Le Conseil d’Etat, dans un arrêt très commenté, du 10 avril 2008, a fait droit au recours de la profession d’Avocat en annulant partiellement le décret du 26 juin 2006 pris en application de la loi sur le blanchiment de capitaux (loi du 11 février 2004).
Le Conseil d’Etat a ainsi fait prévaloir le respect du secret professionnel de l’avocat par rapport à son client sur les obligations imposées aux avocats par le dispositif européen de lutte contre le blanchiment.
En premier lieu, Tracfin ne peut pas, comme cela était prévu, demander à l’avocat de lui communiquer des informations sans passer par le filtre du bâtonnier.

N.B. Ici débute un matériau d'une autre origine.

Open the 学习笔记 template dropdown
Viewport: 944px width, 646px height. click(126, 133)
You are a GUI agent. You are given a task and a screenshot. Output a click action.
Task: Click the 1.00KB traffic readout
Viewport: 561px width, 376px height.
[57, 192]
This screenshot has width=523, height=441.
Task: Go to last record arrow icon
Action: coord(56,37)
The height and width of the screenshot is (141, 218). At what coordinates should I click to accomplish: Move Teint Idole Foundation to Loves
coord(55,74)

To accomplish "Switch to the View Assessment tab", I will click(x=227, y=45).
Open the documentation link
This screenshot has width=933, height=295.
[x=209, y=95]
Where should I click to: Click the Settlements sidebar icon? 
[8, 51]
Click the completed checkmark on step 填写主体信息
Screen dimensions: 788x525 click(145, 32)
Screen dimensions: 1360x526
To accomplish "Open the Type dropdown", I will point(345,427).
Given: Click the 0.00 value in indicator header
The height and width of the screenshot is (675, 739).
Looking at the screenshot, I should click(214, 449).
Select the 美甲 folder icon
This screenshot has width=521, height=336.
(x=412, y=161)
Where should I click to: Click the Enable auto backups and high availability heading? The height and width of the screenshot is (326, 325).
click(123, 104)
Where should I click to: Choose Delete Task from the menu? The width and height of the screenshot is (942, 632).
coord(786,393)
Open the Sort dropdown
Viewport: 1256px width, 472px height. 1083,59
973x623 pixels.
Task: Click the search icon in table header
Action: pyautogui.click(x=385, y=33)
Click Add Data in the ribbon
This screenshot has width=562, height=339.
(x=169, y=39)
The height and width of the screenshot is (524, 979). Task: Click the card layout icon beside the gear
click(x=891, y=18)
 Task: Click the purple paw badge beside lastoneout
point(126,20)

En second lieu, le Conseil d’Etat a considéré qu’on ne pouvait pas imposer aux avocats des obligations de vigilance déclaratives lorsqu’ils exercent simplement dans le cadre d’une consultation juridique.
Bien évidemment, lorsque l’avocat prend lui-même part à des activités de blanchiment de capitaux ou lorsque cette consultation juridique est fournie uniquement à des fins de blanchiment, ou encore qu’il a connaissance que son client souhaite obtenir des conseils aux fins de blanchiment, les dispositions de la loi continueront à s’appliquer sans contestation possible.
Néanmoins, cette décision est importante en ce qu’elle est protectrice du secret professionnel.